We've been lucky enough to experience this several times in the past few years — with another Mercurio production, for example, Bodyguard, which in 2018 had the nation by the throat from its explosive opening scene.

Off-duty policeman Richard Madden talked a suicide bomber out of destroying a crowded train, and we were hooked. 

Another series is planned, though filming has yet to begin — and a further two seasons might follow.

We don't worry that Bodyguard's ending was also forgettable.

The climax earlier this year of The Undoing, with Nicole Kidman and Hugh Grant, was also not much cop — most people (and I don't mean this nastily) were hoping to see Hugh hurl himself to his death from a bridge, not hand himself in meekly to police.

But for every disappointment, there's an ending that leaves us wonderstruck.

No one could have predicted that Ricky Gervais's mock-documentary The Office would rise to a joyous, almost inspirational conclusion. 

Yet the memory of the romance between salesman Tim and receptionist Dawn, and that hint of redemption (and love) for clueless boss David Brent, can't fail to generate a smile.

It's enough that every show offers the possibility, the hope, of a stunning denouement . . . and many deliver.

Who knows when the next one will arrive? I can't wait.

And your next fix

Caroline Proust as Laure Berthaud in Spiral

Caroline Proust as Laure Berthaud in Spiral

Spiral — iPlayer: Captain Laure Berthaud might be the toughest female cop ever seen on TV. She treats her romances like cage-fights. These stories of the Paris underworld are dark, gritty and bad for your blood pressure. Eight series, 2006-2021.

The Shield — Amazon Prime: Politics and corrupt policing mingle on the streets of Los Angeles. It's cynical, hard-bitten and ruthless, from the heartland of film noir. Seven series, 2002-2008.

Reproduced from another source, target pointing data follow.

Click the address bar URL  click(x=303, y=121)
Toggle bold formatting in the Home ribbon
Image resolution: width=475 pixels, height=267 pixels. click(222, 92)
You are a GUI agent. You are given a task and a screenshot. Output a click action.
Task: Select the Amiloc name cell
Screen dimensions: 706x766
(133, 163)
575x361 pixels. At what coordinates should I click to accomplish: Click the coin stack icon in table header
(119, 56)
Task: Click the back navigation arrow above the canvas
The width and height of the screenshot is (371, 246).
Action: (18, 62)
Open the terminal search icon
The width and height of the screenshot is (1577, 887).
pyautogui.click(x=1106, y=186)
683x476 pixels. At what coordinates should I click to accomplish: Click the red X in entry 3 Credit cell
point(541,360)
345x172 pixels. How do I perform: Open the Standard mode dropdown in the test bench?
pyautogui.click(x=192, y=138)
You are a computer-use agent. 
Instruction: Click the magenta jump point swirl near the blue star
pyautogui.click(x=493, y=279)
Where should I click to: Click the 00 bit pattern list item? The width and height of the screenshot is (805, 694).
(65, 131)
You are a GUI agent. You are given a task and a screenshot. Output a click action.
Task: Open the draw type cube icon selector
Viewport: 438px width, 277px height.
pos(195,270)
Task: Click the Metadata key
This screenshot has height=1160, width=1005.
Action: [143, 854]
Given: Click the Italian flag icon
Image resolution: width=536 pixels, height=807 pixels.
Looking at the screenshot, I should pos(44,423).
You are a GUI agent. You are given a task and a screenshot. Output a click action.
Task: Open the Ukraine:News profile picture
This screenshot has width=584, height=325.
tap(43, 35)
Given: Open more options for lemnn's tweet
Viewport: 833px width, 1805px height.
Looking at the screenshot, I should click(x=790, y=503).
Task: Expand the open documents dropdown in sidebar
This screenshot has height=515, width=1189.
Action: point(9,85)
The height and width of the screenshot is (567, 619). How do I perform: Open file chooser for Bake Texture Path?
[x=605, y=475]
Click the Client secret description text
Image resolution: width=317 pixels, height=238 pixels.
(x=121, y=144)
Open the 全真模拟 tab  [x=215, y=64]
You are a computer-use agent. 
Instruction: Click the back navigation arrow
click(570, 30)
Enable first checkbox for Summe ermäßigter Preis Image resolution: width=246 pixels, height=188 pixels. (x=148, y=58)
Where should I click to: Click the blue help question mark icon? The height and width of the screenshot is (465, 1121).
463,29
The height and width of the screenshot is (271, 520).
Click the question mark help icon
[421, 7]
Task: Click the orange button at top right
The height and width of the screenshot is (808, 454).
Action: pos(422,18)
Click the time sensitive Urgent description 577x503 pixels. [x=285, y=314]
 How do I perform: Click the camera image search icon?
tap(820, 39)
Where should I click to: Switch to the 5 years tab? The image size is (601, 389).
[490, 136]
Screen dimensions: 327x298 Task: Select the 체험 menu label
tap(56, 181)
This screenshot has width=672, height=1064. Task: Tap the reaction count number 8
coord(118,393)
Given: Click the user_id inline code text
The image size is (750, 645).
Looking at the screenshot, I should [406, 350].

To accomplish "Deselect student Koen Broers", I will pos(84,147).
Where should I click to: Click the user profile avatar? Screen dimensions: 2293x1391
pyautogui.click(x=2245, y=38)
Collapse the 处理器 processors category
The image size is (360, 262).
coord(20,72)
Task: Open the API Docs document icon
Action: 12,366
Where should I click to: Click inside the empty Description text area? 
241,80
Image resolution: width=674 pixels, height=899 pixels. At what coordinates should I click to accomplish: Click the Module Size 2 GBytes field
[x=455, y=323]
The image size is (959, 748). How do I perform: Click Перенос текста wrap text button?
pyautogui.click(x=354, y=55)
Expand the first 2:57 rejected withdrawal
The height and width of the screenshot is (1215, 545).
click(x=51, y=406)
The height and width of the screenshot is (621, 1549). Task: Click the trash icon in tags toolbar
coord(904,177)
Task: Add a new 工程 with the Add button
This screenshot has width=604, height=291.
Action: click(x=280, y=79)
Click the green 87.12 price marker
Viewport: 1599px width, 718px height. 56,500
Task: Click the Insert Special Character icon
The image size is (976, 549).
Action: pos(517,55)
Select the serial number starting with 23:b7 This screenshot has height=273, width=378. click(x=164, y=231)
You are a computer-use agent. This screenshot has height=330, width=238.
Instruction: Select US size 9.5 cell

Babylon Berlin — NowTV: As Nazi thugs take over post-war Germany, shell-shocked Inspector Gereon Rath (Volker Bruch) joins forces with goodtime girl Charlotte Ritter (Liv Lisa Fries) to find a murderer . . . and uncovers much more. Three series, 2017-2020.

Lupin — Netflix: Inspired by a 19th century detective story, Assane Diop (Omar Sy) — a thief and son of a Senegalese immigrant in France — plots his vengeance on the arrogant millionaire who drove his father to suicide. Diop is elegant, cunning, a gentleman thief in the mould of Arsene Lupin . . . the French equivalent of Raffles. So far only five episodes have been released, but the show has fans on tenterhooks. One season, 2021.

Money Heist — Netflix: Possibly the maddest crime show ever. A group of bank robbers, controlled by a mastermind who calls himself The Professor, blockade themselves into Spain's national mint and start printing a fortune. Hilariously exciting. Four series, 2017-2020.

The Bridge — iPlayer: At first, it was the mystery that mattered. This was a murder designed to shock and confuse the police of two countries. But as the show unfolded, the crime became secondary to the characters and especially to Swedish detective Saga Noren (Sofia Helin). What we cared about most was to see her find some kind of happiness, in place of that perpetual expression of pain and puzzlement. Four seasons, 2011-2018.